Start of Dataset extract

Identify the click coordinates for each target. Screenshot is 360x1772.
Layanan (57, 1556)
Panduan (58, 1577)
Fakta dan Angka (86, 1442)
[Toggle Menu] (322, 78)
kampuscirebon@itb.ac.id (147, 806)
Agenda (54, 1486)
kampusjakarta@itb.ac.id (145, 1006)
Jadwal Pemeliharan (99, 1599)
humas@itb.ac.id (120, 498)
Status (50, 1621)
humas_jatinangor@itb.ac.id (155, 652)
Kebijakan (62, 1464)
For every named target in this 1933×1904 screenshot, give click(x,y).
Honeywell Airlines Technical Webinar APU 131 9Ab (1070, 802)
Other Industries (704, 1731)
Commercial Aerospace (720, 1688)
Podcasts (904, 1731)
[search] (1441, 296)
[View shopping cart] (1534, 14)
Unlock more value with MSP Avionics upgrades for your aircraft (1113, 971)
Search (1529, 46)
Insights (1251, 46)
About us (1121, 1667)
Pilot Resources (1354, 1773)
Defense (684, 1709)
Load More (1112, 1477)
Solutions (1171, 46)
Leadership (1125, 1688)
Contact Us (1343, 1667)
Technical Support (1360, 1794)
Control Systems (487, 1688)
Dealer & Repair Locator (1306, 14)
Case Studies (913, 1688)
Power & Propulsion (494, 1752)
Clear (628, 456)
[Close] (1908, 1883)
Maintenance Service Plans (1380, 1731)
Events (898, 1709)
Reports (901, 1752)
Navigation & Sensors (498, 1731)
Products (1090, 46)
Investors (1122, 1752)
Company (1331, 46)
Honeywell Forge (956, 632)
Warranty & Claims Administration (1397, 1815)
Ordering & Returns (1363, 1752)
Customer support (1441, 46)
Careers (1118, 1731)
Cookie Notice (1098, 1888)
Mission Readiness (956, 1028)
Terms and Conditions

End of Dataset extract

-- Task goal --
Your reply must consist solely of the number of lines in the data that contain the word "Honeywell".

-- Answer area --
2